There are 37 large dams, if we add Yacyretá, 38, that affect the water balance
of the entire upper basin and therefore indirectly the middle and lower courses
of the Paraná river.
The result
is a drop in levels in the middle and lower courses of the great rivers.
If we look
closely at the high basin of the Paraná we observe that the Alto Paraná is
formed by five great rivers: the
Paranaiba river, the Grande river, the Tieté river, the Parapanema river and
the Iguazú river.
All of them
are large rivers, have a length of more than 800 kilometers and an average flow
of more than 1000 m3 per second. They are also intensely intervened rivers. They
have 37 large dams. The Tieté river has 11 dams The parapanema river 11…. The
big river has 6, the paranaiba river 2, the Iguazú river 5, and in the axis of
the Paraná, 2
To these
are added the gigantic Itaipu reservoir on the Brazilian Paraguayan border and
the huge Yacyretá dam on the border between Argentina and Paraguay.
In the Alto
Paraná basin, the original vegetation prior to the Portuguese colonization was
completely modified, including widespread removal of forests, hundreds of
thousands of km2 burned or felled replaced by pastures or crops. This change in
vegetation cover leads to a decrease in infiltration and therefore of the base
flow in the channels when the rains stop). On the other hand, the reservoirs of
the 37 dams generate evaporation in the reservoirs, there are 37 reservoirs
with a total area of several hundreds of thousands of hectares. This
evaporation has a great impact. Furthermore, as these dams were built to
generate electricity, when a drought occurs, the managers of the dams try to
retain the little water that arrives, further reducing the lower channels.
It follows
from all this that the main cause of the great drought has been and is the
systematic and unnatural occupation and intervention of the rivers in the Alto
Paraná basin, which incidentally is almost exclusively in Brazilian territory.
50 million
inhabitants live there. Almost half of the production in all of Brazil, 37
large dams, cut rivers, dammed flows, the effect it is having is not surprising.

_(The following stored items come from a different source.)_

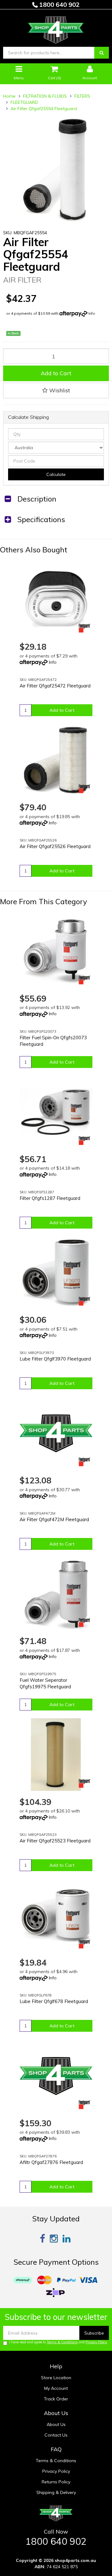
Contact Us (56, 2435)
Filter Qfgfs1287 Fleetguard (50, 1198)
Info (91, 313)
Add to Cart (56, 373)
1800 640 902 (59, 4)
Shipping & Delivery (56, 2492)
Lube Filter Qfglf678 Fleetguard (54, 2001)
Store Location (56, 2377)
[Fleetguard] (84, 628)
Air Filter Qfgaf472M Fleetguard (54, 1519)
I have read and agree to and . (58, 2342)
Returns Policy (56, 2482)
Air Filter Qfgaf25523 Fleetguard (55, 1841)
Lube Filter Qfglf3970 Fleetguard (55, 1359)
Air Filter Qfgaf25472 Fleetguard (55, 686)
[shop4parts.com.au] (56, 28)
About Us (56, 2424)
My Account (56, 2388)
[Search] (101, 53)
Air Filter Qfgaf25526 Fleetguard (55, 846)
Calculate (56, 474)
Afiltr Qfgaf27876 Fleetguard (51, 2162)
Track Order (56, 2399)
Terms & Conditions (62, 2342)
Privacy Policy (96, 2342)
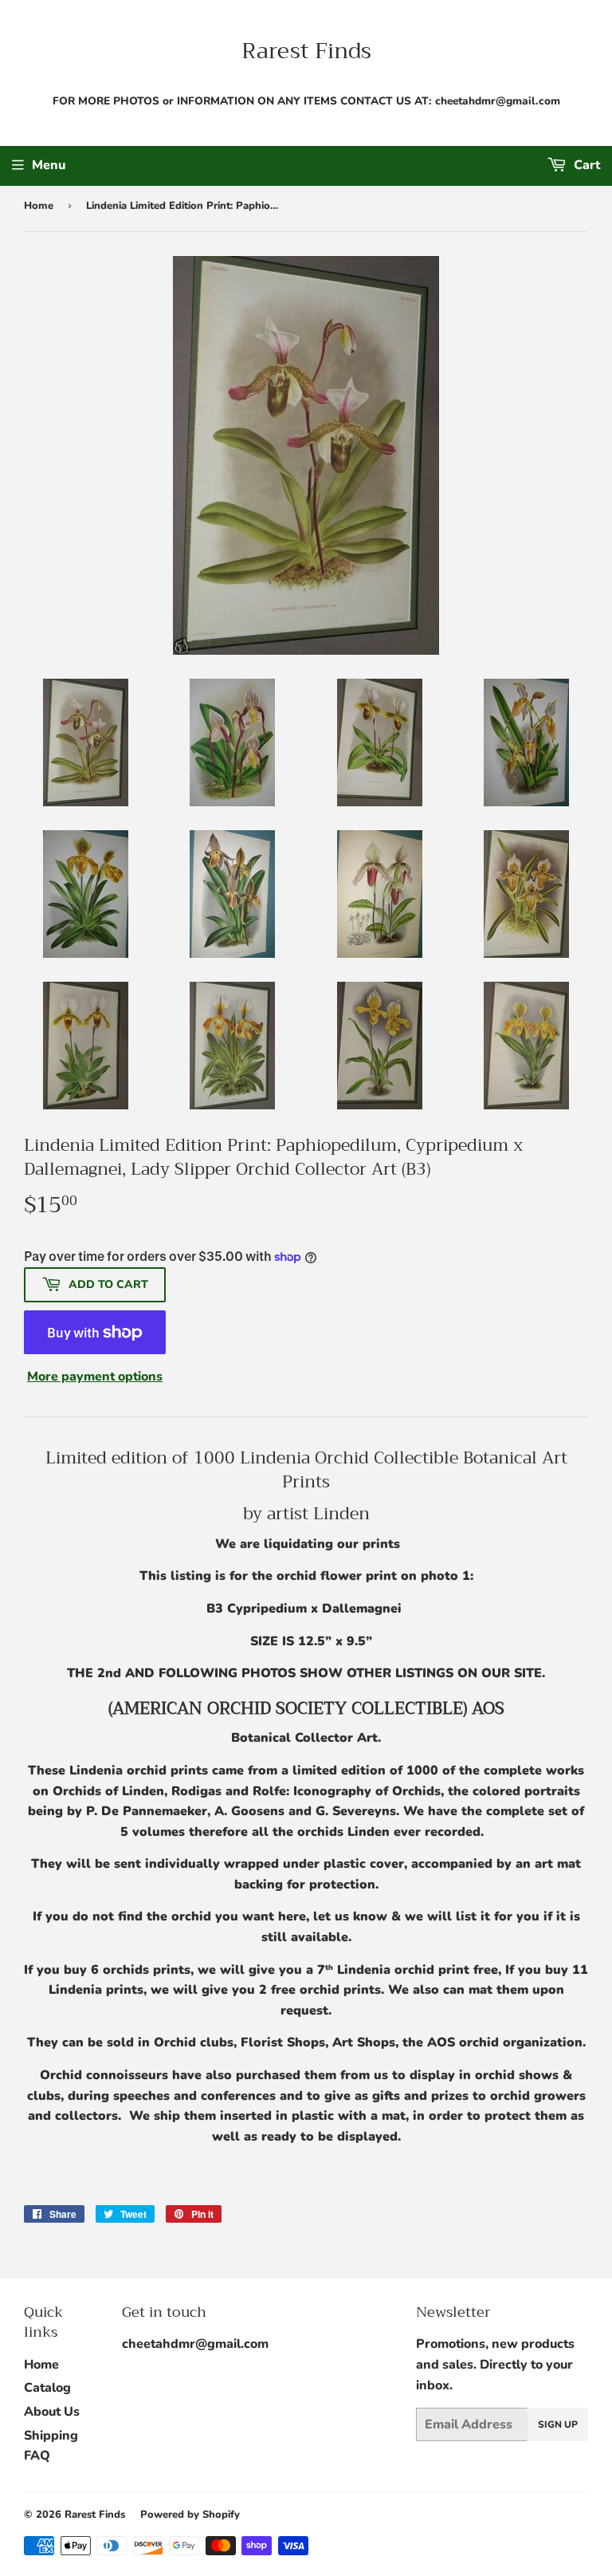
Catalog (47, 2388)
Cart (585, 165)
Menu (48, 165)
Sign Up (558, 2424)
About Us (52, 2411)
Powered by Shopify (190, 2514)
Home (38, 206)
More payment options (95, 1376)
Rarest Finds (306, 51)
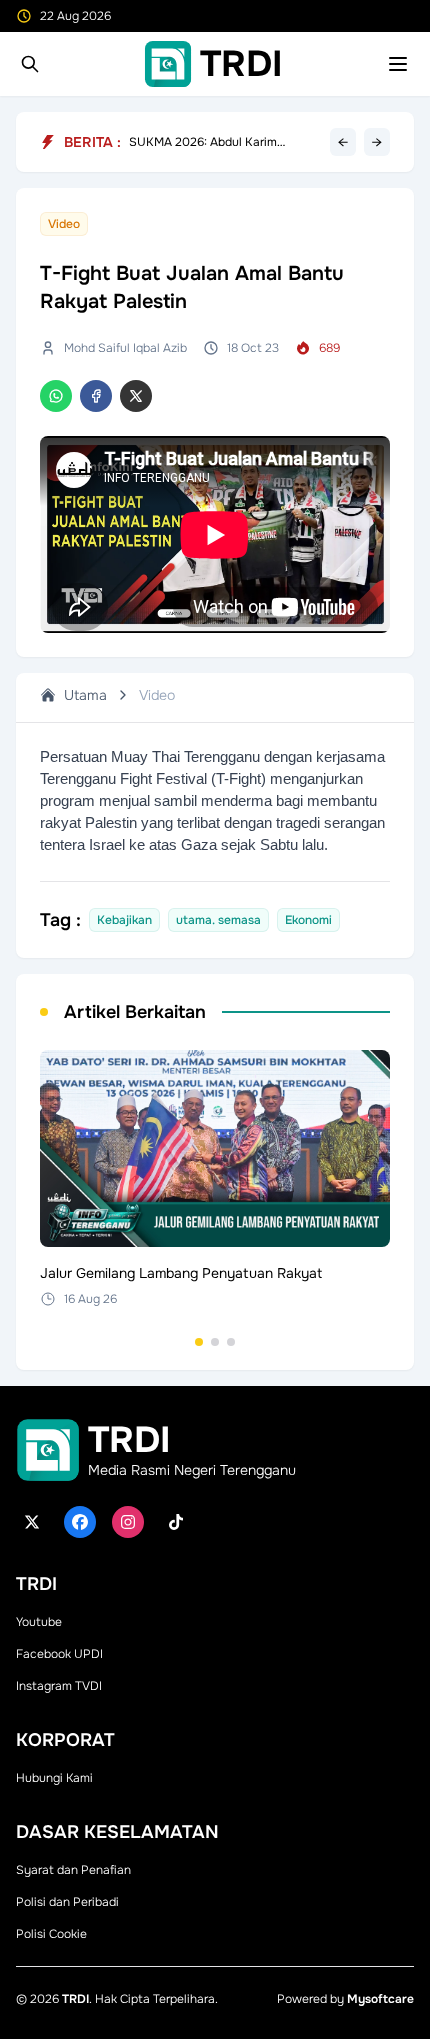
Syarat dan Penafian (73, 1870)
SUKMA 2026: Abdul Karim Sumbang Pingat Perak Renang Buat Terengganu (216, 147)
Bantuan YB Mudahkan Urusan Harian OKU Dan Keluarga (214, 134)
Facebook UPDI (59, 1654)
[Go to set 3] (231, 1342)
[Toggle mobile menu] (398, 64)
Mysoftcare (380, 1999)
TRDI (75, 1999)
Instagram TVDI (59, 1686)
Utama (85, 695)
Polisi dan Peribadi (67, 1902)
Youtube (39, 1622)
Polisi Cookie (51, 1934)
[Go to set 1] (199, 1342)
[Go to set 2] (215, 1342)
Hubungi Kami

It was expected. and finally, something that we have not talked about and will
also be the subject of a future video, which is the influence of the
elimination of jungles and forests on the local climate. Which surely is not
minor.
In
conclusion, wherever you look at it, it is an excessive occupation of the local
ecosystem space, the consequences of which are beginning to be felt and which, if
radical measures are not taken, will continue to worsen in the near future.